Process Map for Implementing Machine Learning Projects

Process Map for Implementing Machine Learning Projects

In accordance with what I learned in the MIT program, I have created this diagram that visually outlines the steps to carry out an ML project. I hope it proves helpful to everyone and that we can use it as an additional tool to apply what we've learned. I would also appreciate any feedback on whether there are any concepts missing from this Process Map, which could be an area for improvement, and I would gladly send an update.

By utilizing Machine Learning, we make decisions based on predictions of real-world event behavior patterns. In my opinion, the first phase of ML, data understanding, is crucial in the field we are interested in, and I believe we can also explore the problem from the perspective of the processes within the entity where it occurs, whether it's a company, domain, or another field of study.

Creating a detailed map of each element and connection within the problem of interest and subjecting the data to algorithms to discover common patterns, dependent variables, independent variables, and predictive models is how we apply the second phase of ML: prediction.

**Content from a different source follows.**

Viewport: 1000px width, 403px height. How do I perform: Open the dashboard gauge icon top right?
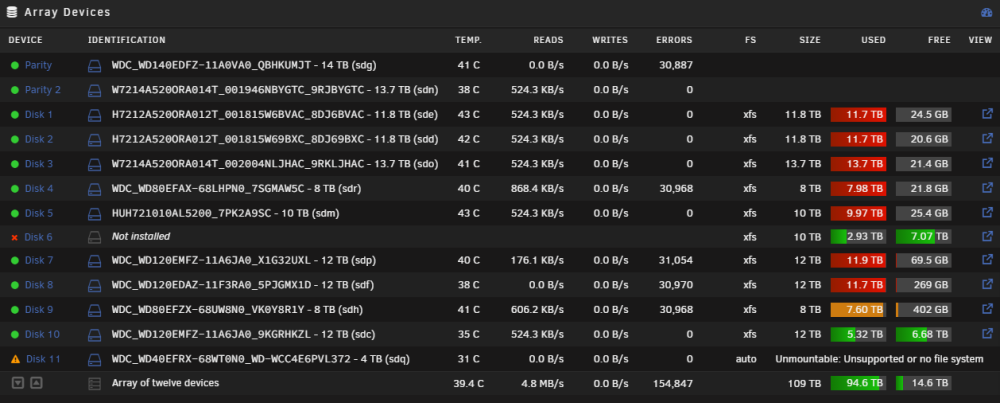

After defining the model for predicting our target variable, we obtain data derived from the forecasts. We use this data for the third phase of ML, which is decision-making. To do this, we take into account the type of scenario, considering the dynamism of the environment and the amount of data available. Once we make decisions to implement in our business or field of study, we collect the resulting data for further analysis.

Finally, in the fourth phase of ML, causal inference, we evaluate whether these results were satisfactory and what factors had the greatest impact on the performance of our model. As we improve the predictive model, we enhance the entire chain of processes in the machine learning project we are implementing. This final phase allows us to understand the causes of the success or failure of policies implemented based on the data, algorithms, models, and methods learned in this program.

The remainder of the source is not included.